## THE PROBLEM
None of the images should appear in your copy. Transcribe the data in full.
────────────────────────────────────────
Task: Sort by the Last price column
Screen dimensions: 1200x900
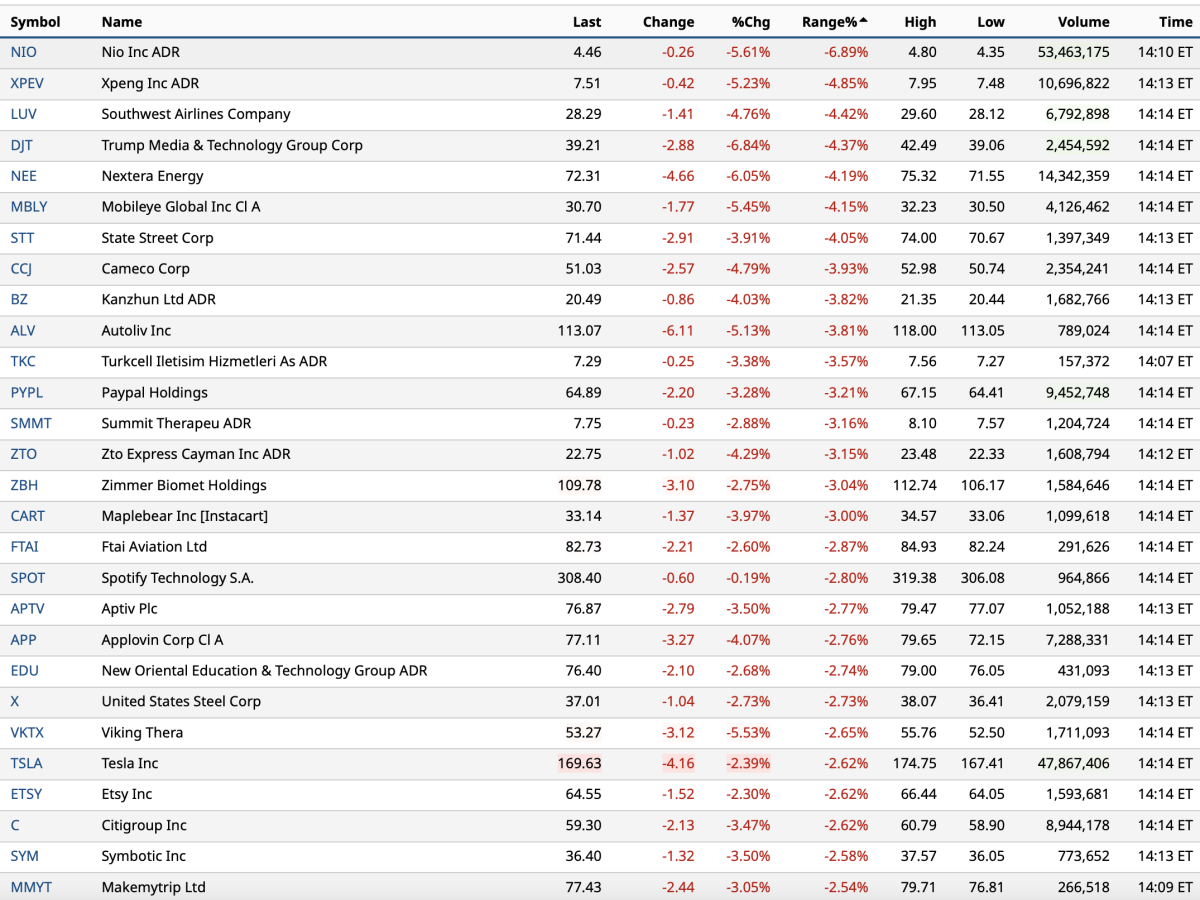Action: [587, 22]
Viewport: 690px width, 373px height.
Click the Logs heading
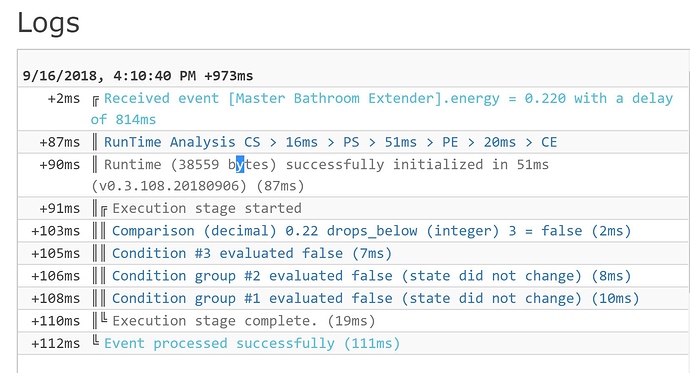pyautogui.click(x=48, y=23)
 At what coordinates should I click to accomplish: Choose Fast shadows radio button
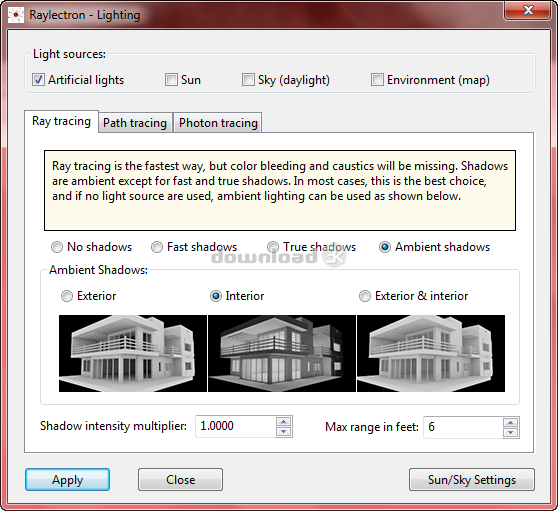click(157, 247)
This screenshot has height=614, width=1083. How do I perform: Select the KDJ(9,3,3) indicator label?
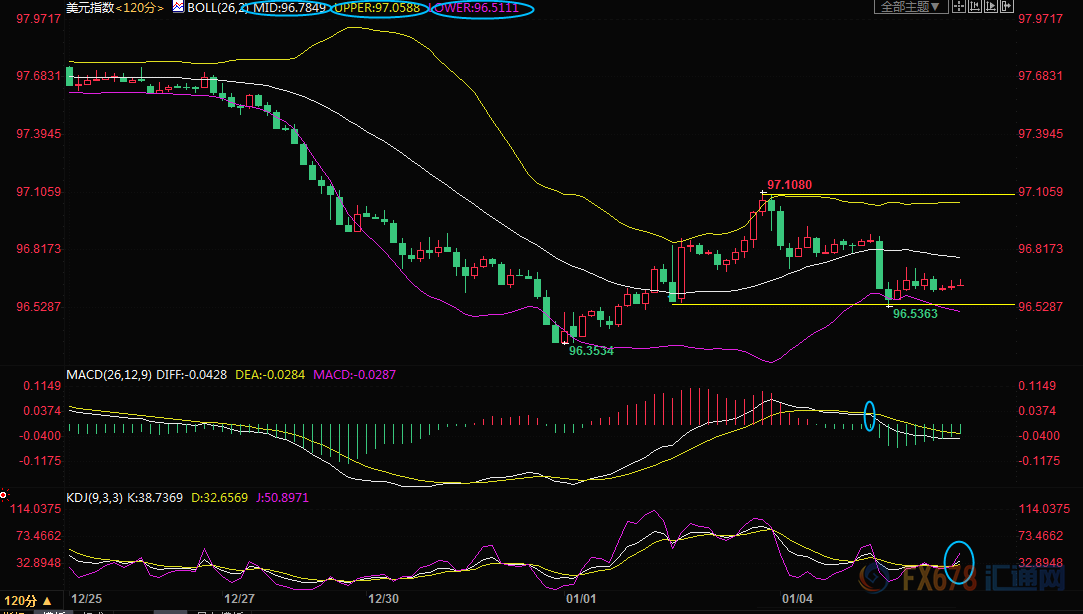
────────────────────────────────────────
## SOLUTION TO THIS PROBLEM
Task: Sort by the Last price column
Screen dimensions: 1200x900
Action: [587, 22]
Viewport: 690px width, 373px height.
Click the Logs heading
pyautogui.click(x=48, y=23)
 At what coordinates should I click to accomplish: Choose Fast shadows radio button
click(157, 247)
This screenshot has height=614, width=1083. How do I perform: Select the KDJ(9,3,3) indicator label?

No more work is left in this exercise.